▸ Exercise brief:
Retype the records exactly.

Dataset records

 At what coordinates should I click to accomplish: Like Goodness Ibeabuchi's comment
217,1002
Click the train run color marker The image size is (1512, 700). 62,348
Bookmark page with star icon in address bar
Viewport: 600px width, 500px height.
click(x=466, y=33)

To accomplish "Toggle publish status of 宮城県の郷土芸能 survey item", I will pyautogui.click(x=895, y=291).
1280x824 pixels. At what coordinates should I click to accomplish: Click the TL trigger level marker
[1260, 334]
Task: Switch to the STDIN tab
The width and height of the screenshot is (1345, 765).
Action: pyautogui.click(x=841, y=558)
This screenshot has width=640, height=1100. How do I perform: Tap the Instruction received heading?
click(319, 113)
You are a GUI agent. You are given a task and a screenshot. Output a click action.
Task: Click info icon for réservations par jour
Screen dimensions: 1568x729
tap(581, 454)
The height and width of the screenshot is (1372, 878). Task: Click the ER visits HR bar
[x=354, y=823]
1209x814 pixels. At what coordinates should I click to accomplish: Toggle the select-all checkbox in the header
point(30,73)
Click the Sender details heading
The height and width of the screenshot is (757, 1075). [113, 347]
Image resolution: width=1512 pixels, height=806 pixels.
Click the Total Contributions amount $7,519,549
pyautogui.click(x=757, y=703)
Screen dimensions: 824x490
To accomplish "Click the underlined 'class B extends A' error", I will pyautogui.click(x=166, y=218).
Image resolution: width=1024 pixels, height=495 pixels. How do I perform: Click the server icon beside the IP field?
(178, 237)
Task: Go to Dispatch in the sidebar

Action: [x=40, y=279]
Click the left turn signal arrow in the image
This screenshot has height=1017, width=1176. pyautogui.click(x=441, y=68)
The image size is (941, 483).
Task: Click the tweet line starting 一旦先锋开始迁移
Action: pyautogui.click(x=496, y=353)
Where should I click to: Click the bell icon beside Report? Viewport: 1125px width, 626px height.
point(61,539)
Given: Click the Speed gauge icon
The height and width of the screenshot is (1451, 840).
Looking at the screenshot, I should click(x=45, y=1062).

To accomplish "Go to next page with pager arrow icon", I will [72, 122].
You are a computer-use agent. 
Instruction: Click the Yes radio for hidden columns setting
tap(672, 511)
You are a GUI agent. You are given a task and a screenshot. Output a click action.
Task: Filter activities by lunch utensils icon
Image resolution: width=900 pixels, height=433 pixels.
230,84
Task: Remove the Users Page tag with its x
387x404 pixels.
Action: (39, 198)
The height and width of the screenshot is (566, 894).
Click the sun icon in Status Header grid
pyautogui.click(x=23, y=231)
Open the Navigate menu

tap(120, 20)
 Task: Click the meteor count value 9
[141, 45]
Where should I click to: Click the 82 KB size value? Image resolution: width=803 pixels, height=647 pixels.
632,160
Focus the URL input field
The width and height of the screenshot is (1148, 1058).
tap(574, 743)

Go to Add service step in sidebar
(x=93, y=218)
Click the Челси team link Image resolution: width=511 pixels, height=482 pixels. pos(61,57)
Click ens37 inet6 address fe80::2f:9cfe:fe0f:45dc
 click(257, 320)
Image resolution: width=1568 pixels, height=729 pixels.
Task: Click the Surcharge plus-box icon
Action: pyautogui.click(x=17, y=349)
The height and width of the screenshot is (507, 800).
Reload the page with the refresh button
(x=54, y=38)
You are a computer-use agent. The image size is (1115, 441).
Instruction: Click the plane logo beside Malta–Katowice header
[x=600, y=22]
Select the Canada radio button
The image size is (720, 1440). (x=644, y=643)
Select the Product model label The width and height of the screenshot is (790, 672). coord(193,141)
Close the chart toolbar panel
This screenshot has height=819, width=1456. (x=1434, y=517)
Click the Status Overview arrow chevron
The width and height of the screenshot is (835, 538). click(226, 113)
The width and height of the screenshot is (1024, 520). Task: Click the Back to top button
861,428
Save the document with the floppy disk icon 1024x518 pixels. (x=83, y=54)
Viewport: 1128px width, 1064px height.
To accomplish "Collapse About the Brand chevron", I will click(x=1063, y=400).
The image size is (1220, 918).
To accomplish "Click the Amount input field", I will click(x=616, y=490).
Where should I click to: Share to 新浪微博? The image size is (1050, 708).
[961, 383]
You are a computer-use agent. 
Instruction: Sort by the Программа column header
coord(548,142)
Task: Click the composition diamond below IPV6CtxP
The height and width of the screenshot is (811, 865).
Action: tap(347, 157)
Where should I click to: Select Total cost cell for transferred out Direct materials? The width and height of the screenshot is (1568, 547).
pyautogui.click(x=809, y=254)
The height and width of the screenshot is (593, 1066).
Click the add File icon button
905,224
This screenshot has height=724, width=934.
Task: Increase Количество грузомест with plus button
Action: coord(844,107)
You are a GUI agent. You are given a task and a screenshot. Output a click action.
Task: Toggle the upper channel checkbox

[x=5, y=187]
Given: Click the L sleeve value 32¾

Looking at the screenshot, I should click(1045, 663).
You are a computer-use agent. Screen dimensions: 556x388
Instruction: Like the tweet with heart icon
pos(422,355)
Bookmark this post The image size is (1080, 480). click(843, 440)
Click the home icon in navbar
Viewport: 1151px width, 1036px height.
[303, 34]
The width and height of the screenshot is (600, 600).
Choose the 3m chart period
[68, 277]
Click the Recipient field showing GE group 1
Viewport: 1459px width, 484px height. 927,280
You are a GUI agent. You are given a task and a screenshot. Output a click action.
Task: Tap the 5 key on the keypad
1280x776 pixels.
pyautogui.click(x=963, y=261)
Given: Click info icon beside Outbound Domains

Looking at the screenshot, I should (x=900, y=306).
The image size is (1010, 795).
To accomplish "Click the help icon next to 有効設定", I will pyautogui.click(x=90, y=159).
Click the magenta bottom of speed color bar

▸ Task output:
 At what coordinates should I click to accomplish: Like Goodness Ibeabuchi's comment
217,1002
Click the train run color marker The image size is (1512, 700). 62,348
Bookmark page with star icon in address bar
Viewport: 600px width, 500px height.
click(x=466, y=33)

To accomplish "Toggle publish status of 宮城県の郷土芸能 survey item", I will pyautogui.click(x=895, y=291).
1280x824 pixels. At what coordinates should I click to accomplish: Click the TL trigger level marker
[1260, 334]
Task: Switch to the STDIN tab
The width and height of the screenshot is (1345, 765).
Action: pyautogui.click(x=841, y=558)
This screenshot has width=640, height=1100. How do I perform: Tap the Instruction received heading?
click(319, 113)
You are a GUI agent. You are given a task and a screenshot. Output a click action.
Task: Click info icon for réservations par jour
Screen dimensions: 1568x729
tap(581, 454)
The height and width of the screenshot is (1372, 878). Task: Click the ER visits HR bar
[x=354, y=823]
1209x814 pixels. At what coordinates should I click to accomplish: Toggle the select-all checkbox in the header
point(30,73)
Click the Sender details heading
The height and width of the screenshot is (757, 1075). [113, 347]
Image resolution: width=1512 pixels, height=806 pixels.
Click the Total Contributions amount $7,519,549
pyautogui.click(x=757, y=703)
Screen dimensions: 824x490
To accomplish "Click the underlined 'class B extends A' error", I will pyautogui.click(x=166, y=218).
Image resolution: width=1024 pixels, height=495 pixels. How do I perform: Click the server icon beside the IP field?
(178, 237)
Task: Go to Dispatch in the sidebar

Action: [x=40, y=279]
Click the left turn signal arrow in the image
This screenshot has height=1017, width=1176. pyautogui.click(x=441, y=68)
The image size is (941, 483).
Task: Click the tweet line starting 一旦先锋开始迁移
Action: pyautogui.click(x=496, y=353)
Where should I click to: Click the bell icon beside Report? Viewport: 1125px width, 626px height.
point(61,539)
Given: Click the Speed gauge icon
The height and width of the screenshot is (1451, 840).
Looking at the screenshot, I should click(x=45, y=1062).

To accomplish "Go to next page with pager arrow icon", I will [72, 122].
You are a computer-use agent. 
Instruction: Click the Yes radio for hidden columns setting
tap(672, 511)
You are a GUI agent. You are given a task and a screenshot. Output a click action.
Task: Filter activities by lunch utensils icon
Image resolution: width=900 pixels, height=433 pixels.
230,84
Task: Remove the Users Page tag with its x
387x404 pixels.
Action: (39, 198)
The height and width of the screenshot is (566, 894).
Click the sun icon in Status Header grid
pyautogui.click(x=23, y=231)
Open the Navigate menu

tap(120, 20)
 Task: Click the meteor count value 9
[141, 45]
Where should I click to: Click the 82 KB size value? Image resolution: width=803 pixels, height=647 pixels.
632,160
Focus the URL input field
The width and height of the screenshot is (1148, 1058).
tap(574, 743)

Go to Add service step in sidebar
(x=93, y=218)
Click the Челси team link Image resolution: width=511 pixels, height=482 pixels. pos(61,57)
Click ens37 inet6 address fe80::2f:9cfe:fe0f:45dc
 click(257, 320)
Image resolution: width=1568 pixels, height=729 pixels.
Task: Click the Surcharge plus-box icon
Action: pyautogui.click(x=17, y=349)
The height and width of the screenshot is (507, 800).
Reload the page with the refresh button
(x=54, y=38)
You are a computer-use agent. The image size is (1115, 441).
Instruction: Click the plane logo beside Malta–Katowice header
[x=600, y=22]
Select the Canada radio button
The image size is (720, 1440). (x=644, y=643)
Select the Product model label The width and height of the screenshot is (790, 672). coord(193,141)
Close the chart toolbar panel
This screenshot has height=819, width=1456. (x=1434, y=517)
Click the Status Overview arrow chevron
The width and height of the screenshot is (835, 538). click(226, 113)
The width and height of the screenshot is (1024, 520). Task: Click the Back to top button
861,428
Save the document with the floppy disk icon 1024x518 pixels. (x=83, y=54)
Viewport: 1128px width, 1064px height.
To accomplish "Collapse About the Brand chevron", I will click(x=1063, y=400).
The image size is (1220, 918).
To accomplish "Click the Amount input field", I will click(x=616, y=490).
Where should I click to: Share to 新浪微博? The image size is (1050, 708).
[961, 383]
You are a computer-use agent. 
Instruction: Sort by the Программа column header
coord(548,142)
Task: Click the composition diamond below IPV6CtxP
The height and width of the screenshot is (811, 865).
Action: tap(347, 157)
Where should I click to: Select Total cost cell for transferred out Direct materials? The width and height of the screenshot is (1568, 547).
pyautogui.click(x=809, y=254)
The height and width of the screenshot is (593, 1066).
Click the add File icon button
905,224
This screenshot has height=724, width=934.
Task: Increase Количество грузомест with plus button
Action: coord(844,107)
You are a GUI agent. You are given a task and a screenshot. Output a click action.
Task: Toggle the upper channel checkbox

[x=5, y=187]
Given: Click the L sleeve value 32¾

Looking at the screenshot, I should click(1045, 663).
You are a computer-use agent. Screen dimensions: 556x388
Instruction: Like the tweet with heart icon
pos(422,355)
Bookmark this post The image size is (1080, 480). click(843, 440)
Click the home icon in navbar
Viewport: 1151px width, 1036px height.
[303, 34]
The width and height of the screenshot is (600, 600).
Choose the 3m chart period
[68, 277]
Click the Recipient field showing GE group 1
Viewport: 1459px width, 484px height. 927,280
You are a GUI agent. You are given a task and a screenshot. Output a click action.
Task: Tap the 5 key on the keypad
1280x776 pixels.
pyautogui.click(x=963, y=261)
Given: Click info icon beside Outbound Domains

Looking at the screenshot, I should (x=900, y=306).
The image size is (1010, 795).
To accomplish "Click the help icon next to 有効設定", I will pyautogui.click(x=90, y=159).
Click the magenta bottom of speed color bar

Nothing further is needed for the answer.